This is because the heating and cooling, as purely physical methods of impact on the wine, not associated with the introduction into it of other, not peculiar substances. On the other hand, these techniques cause the complex physics-chemical and biochemical processes, many of which are similar to the processes taking place during maturation and aging of wine in the wild. For all these technological stages, heat transfer equipment of various types is used, and, in the first place - frame plate heat exchangers.
Heat transfer surface of the plate heat exchanger consists of a set of plates with seals, pairs of lines for the passage of fluids. Pack plates secured between the stationary and the pressure plate and hermetically tightened bolts.

Figure 1: Construction of one-section plate heat exchanger
The plates are assembled into the package through many contact points, thus ensuring resistance of the design to high pressure. Corrugation pattern of the plates enhances turbulence, and reduces the probability of sediments on the plate surface. The minimum temperature difference between heating medium inlet and outlet can be 1 ° C, which is particularly valuable for the section of regeneration in the pasteurization equipment.

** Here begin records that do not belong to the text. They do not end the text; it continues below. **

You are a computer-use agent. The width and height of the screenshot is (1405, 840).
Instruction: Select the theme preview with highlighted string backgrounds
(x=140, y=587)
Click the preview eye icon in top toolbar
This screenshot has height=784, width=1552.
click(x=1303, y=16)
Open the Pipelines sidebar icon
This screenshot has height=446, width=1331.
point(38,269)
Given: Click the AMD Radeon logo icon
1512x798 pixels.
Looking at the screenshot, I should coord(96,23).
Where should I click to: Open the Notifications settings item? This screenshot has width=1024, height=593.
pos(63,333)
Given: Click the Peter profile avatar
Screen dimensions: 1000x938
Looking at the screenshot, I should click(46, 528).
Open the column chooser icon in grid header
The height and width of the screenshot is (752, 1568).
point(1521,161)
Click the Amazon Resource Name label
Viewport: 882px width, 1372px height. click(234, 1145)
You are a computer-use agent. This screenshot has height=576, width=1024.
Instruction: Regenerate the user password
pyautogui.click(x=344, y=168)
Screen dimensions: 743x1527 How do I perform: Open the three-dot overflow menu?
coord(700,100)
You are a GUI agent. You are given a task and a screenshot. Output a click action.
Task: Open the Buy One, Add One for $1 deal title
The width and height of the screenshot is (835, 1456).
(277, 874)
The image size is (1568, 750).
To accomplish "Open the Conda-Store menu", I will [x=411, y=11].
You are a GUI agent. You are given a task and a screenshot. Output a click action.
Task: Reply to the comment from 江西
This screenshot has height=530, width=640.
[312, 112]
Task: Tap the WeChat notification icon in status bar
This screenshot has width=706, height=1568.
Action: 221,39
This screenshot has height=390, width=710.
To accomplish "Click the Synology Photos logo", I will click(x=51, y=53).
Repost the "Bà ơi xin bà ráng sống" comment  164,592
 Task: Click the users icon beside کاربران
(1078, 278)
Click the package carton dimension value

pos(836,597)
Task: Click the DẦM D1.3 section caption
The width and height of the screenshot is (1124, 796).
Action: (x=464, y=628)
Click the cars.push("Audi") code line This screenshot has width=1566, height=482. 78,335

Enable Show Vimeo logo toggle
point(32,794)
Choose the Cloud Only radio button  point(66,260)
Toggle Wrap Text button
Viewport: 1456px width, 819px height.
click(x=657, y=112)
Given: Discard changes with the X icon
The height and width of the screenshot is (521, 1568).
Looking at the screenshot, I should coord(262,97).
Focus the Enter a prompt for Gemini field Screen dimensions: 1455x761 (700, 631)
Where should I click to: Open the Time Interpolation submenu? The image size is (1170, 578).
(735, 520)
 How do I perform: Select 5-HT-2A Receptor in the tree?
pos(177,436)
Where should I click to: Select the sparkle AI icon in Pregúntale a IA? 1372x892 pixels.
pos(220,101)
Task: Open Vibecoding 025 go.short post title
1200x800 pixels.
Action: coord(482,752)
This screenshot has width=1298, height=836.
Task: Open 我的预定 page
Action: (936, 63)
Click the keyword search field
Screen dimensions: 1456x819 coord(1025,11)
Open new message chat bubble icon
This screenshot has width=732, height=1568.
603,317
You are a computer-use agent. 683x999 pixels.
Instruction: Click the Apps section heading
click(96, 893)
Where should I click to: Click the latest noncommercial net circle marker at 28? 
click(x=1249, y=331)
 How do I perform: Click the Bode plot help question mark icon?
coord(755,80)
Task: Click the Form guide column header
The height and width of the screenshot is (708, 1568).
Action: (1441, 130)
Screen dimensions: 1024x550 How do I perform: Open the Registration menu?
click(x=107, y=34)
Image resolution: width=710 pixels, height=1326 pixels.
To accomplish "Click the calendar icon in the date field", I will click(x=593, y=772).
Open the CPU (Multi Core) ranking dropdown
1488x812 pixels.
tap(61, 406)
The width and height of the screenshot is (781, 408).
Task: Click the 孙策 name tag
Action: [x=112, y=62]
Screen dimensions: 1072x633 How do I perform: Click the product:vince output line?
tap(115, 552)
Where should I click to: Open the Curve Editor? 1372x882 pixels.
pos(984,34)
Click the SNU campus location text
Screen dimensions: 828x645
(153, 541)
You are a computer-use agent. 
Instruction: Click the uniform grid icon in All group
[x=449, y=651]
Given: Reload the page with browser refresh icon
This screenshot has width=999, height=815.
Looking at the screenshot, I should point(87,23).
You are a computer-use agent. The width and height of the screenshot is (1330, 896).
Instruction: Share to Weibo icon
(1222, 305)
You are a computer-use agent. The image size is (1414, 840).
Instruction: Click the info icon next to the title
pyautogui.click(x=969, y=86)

Package can consist of plates with different corrugation patterns.
Plates with horizontally oriented profile characterized by high heat transfer rates with relatively large pressure differences, whereas for a plate with a vertically oriented profiles are characterized by small variations in pressure with less heat transfer rates.
Combining the horizontal and vertical profiles can obtain the optimal values of hydraulic resistance and heat transfer coefficients.
Large variety of types of plates makes effective use of plate heat exchangers for different processes.